“Come on, let’s wash your hands,” I said to the 22-month-old girl in the church nursery yesterday. They had had a treat, and she was a little sticky. The toddler had been playing with the toy kitchen, and she responded by looking up at me and placing her hands under the plastic faucet of the play sink, as if fully expecting the water to gush out.
How do babies who hardly talk know so much? I had given my granddaughter, almost two, a miniature Barbie from MacDonalds, which she played with by hugging, and touseling the long hair. Then I snapped on the detachable wings which came with the doll, and she immediately began holding it aloft to fly! Who knew? Then later, she found some small airplanes in the toy area of the Cracker Barrel store where we had eaten, and “flew” them around, as high as she could reach.

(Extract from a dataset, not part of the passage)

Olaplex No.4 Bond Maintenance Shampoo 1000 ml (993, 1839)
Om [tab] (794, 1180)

Since I am not around my little granddaughter much, I am always surprised by the great strides in development she has made since the last time I saw her. Thankfully, her parents try to keep us abreast of the children’s progress and the funny things they do. Yesterday our son, Jamie, told me of Maddie’s reaction when he went to pick her up from the nursery in their church after Sunday services. When she saw him, she grinned gleefully, dropped her toy and rocketed to him, throwing her arms around him like a drowning swimmer.
It reminded me of what happened in our home last night. We had been keeping our son, Greg’s, small terrier while he took his family on a weekend trip. Although the dog knows us well, it took her awhile to settle in and stop hovering around the door as if hoping they would walk in. She was well behaved and friendly, though, and just before it was time to go home, she was finally consenting to cuddle on my husband’s lap. Then my daughter-in-law, Joanna, came by to pick her up. I called the dog to come from the kitchen and got no immediate response. Then Joanna called her, and at the sound of her mistress’s voice she shot like a bullet into the room, almost knocking Joanna off her feet in her unadulterated glee at being reunited.
I couldn’t help but think of the parallel of the joy that will be ours when we see our Father in Heaven, and we are reunited with our absent loved ones. The Bible says “Eye has not seen, nor ear heard, Nor have entered into the heart of man the things which God has prepared for those who love Him.” I Corinthians 2:9. Not unlike the babies, we can only imagine.